Two years after Google spent billions to bring him back, the person running Gemini is walking out the door.

Noam Shazeer, who has co-led Google's Gemini model since 2024, announced on X on Thursday that he is leaving for OpenAI. Google confirmed the departure to Reuters, saying only that it was "grateful for Noam's meaningful contributions" and otherwise declining to comment.

If the name doesn't ring a bell, the work probably does. Shazeer was one of the eight Google researchers behind "Attention Is All You Need," the 2017 paper that introduced the Transformer. Pretty much every chatbot you've used, including ChatGPT, Claude and Gemini itself, is built on that idea. He left Google in 2021 to co-found Character.AI after the company reportedly refused to release a chatbot he had built internally.

Then in August 2024, Google paid roughly $2.7 billion to get him back. The deal was structured as a non-exclusive license to Character.AI's models plus the movement of about 30 researchers, Shazeer included, into Google DeepMind.
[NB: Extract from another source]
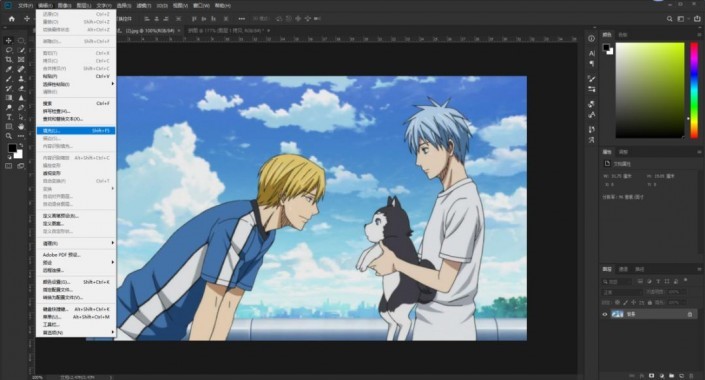Screen dimensions: 705x380
Task: Open the Image menu in the menu bar
Action: (65, 6)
He took over as co-lead of Gemini alongside Oriol Vinyals. Most of that $2.7 billion actually went to Character.AI's investors, who walked away with returns between 2.5x and 12.5x. Shazeer got the leadership seat on Google's most important AI project.

Two years later, that arrangement is over. In an internal memo seen by CNBC, Demis Hassabis told DeepMind staff that more details on the transition were coming. Sam Altman welcomed Shazeer publicly on X, saying it had taken ten years to make the hire happen. OpenAI's chief research officer Mark Chen said Shazeer would lead architecture research at the company.
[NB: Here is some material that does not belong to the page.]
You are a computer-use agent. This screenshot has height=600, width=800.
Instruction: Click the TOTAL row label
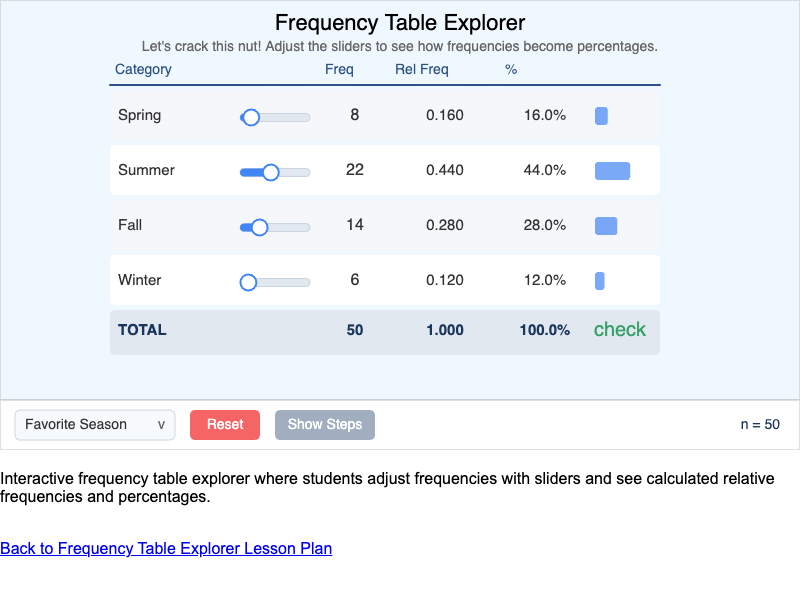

What Google didn't get for its $2.7 billion is the one thing it needed most: a way to keep him. California makes non-competes effectively unenforceable, so the package was all incentive and no lock-in. When someone like Shazeer decides he wants to work somewhere else, no contract stops him.

That is the bigger problem here. AI talent retention is no longer something the biggest checkbook automatically wins. Meta has reportedly been offering individual signing bonuses of up to $100 million to poach OpenAI researchers. Across recent AI deals, the average cost per acquired engineer sits around $59 million. The numbers buy access, not loyalty. Shazeer himself has said what keeps him interested is the research problem, telling The Batch once that language modeling "feels like the perfect research problem." Google had the money. OpenAI apparently has the problem he wants to work on next.

Into the Valley

Google still has Hassabis, Jeff Dean, Vinyals and a deep enough bench that Gemini isn't suddenly leaderless. The message this sends to the rest of the AI talent market is what actually matters. If $2.7 billion can't keep the inventor of the Transformer in his chair for more than 24 months, no number is enough to lock anyone in. Frontier AI is being run by a few hundred people who can basically pick their employer on a given Tuesday. Google just learned that the hard way, and OpenAI is going to learn the same lesson eventually, just from the other side of the door.